**INSTRUCTIONS TO FOLLOW**
Using the records below, output the stretch that opens with the line containing "Image resolution: width=747" and closes with the line containing "Task: Switch to the 消息 tab", exactly and including both lines, with nothing more.

(Pixel coordinate grounding data)
= = =
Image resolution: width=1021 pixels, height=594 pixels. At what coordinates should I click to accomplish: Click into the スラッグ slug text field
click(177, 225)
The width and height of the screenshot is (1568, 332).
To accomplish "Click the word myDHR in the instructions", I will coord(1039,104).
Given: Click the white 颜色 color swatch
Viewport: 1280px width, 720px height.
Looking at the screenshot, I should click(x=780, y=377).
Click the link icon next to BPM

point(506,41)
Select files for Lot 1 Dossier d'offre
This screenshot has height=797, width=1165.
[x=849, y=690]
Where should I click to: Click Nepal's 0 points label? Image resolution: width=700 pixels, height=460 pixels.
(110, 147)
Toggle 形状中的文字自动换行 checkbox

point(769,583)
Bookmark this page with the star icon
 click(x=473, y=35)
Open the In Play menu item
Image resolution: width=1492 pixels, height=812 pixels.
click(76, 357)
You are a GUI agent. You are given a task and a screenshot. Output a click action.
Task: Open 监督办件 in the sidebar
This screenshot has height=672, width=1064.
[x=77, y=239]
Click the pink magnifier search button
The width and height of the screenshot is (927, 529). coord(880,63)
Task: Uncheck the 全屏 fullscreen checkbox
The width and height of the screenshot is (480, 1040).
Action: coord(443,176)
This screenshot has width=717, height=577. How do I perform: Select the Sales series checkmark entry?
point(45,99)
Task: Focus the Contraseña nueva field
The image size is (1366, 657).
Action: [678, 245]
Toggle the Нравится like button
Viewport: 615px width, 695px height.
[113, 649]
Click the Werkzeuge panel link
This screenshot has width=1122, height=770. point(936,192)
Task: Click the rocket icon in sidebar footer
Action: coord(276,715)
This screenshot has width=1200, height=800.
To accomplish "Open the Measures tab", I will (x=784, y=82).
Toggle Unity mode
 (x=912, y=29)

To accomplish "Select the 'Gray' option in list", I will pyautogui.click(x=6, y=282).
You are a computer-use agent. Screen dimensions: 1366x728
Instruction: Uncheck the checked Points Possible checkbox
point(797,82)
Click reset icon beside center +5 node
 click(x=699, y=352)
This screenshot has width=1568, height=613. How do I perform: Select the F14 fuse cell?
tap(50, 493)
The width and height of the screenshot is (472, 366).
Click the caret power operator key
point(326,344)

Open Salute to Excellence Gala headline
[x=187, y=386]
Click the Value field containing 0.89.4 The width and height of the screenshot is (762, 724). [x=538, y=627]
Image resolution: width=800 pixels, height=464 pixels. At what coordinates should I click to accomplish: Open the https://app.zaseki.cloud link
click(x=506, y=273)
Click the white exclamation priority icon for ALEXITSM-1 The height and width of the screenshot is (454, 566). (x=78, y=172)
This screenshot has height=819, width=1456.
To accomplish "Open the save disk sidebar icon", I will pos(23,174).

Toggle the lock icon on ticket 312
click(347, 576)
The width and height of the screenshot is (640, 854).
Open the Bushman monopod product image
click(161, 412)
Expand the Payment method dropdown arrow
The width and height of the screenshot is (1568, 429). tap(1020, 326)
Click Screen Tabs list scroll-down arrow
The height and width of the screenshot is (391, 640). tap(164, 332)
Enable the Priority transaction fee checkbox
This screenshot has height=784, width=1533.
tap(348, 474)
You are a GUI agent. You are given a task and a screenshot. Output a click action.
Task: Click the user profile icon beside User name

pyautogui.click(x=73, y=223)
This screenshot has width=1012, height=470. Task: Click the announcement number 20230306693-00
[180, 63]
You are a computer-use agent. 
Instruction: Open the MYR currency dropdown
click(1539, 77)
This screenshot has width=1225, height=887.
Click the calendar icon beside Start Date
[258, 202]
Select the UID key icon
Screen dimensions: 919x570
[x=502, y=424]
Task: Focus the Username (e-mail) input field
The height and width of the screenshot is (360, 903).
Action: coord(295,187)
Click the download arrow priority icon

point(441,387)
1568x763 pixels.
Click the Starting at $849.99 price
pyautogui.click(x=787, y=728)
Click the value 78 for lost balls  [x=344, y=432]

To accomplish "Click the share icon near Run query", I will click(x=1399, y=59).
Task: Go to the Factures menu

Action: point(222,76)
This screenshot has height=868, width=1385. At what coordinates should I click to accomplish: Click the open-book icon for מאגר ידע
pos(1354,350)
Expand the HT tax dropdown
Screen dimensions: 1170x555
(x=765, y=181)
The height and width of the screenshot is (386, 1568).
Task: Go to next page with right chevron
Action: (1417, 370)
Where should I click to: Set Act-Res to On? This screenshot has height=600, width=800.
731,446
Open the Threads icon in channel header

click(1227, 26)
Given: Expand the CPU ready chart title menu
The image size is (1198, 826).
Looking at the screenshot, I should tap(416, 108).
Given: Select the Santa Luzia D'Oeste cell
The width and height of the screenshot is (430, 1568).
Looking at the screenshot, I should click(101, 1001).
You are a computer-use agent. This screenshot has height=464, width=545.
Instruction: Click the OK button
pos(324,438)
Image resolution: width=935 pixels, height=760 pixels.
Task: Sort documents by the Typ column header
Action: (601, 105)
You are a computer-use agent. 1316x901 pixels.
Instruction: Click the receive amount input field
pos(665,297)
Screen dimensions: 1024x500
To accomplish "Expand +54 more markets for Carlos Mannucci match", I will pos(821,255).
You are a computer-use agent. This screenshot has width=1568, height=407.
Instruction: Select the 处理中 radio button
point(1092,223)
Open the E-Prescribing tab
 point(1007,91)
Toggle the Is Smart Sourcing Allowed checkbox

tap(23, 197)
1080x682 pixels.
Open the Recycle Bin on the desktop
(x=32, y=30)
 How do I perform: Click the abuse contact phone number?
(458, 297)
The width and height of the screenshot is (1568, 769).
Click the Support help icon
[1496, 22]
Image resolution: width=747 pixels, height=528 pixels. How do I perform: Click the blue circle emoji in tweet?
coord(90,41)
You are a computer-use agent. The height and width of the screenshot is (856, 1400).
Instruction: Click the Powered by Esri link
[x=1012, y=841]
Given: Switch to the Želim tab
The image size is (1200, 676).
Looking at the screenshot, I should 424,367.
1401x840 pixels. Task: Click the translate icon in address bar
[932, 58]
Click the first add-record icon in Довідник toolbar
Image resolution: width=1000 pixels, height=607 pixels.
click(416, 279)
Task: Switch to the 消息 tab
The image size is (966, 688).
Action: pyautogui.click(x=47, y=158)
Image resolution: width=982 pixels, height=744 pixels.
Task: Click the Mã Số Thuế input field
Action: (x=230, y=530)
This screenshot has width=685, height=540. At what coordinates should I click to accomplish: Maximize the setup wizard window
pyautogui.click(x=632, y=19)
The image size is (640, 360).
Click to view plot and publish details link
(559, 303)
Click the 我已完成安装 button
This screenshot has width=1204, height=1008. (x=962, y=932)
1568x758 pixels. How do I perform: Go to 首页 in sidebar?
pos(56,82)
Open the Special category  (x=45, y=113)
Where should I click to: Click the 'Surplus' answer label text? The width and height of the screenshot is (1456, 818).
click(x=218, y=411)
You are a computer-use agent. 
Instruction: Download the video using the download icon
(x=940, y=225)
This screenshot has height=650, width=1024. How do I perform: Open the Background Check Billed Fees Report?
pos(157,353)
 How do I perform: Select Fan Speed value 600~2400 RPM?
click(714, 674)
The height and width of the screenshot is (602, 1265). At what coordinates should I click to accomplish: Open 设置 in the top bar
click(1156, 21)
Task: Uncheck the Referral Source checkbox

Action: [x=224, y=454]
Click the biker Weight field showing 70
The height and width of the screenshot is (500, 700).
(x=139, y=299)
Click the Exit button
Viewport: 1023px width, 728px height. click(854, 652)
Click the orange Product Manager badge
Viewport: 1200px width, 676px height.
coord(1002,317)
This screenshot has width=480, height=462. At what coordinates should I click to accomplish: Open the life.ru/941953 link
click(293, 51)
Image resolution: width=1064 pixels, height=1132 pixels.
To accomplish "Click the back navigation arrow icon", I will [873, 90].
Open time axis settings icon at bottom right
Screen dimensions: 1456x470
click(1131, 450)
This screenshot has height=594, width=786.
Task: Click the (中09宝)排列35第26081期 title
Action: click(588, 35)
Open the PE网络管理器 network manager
= = =
**TASK RESULT**
Image resolution: width=747 pixels, height=528 pixels. How do I perform: Click the blue circle emoji in tweet?
coord(90,41)
You are a computer-use agent. The height and width of the screenshot is (856, 1400).
Instruction: Click the Powered by Esri link
[x=1012, y=841]
Given: Switch to the Želim tab
The image size is (1200, 676).
Looking at the screenshot, I should 424,367.
1401x840 pixels. Task: Click the translate icon in address bar
[932, 58]
Click the first add-record icon in Довідник toolbar
Image resolution: width=1000 pixels, height=607 pixels.
click(416, 279)
Task: Switch to the 消息 tab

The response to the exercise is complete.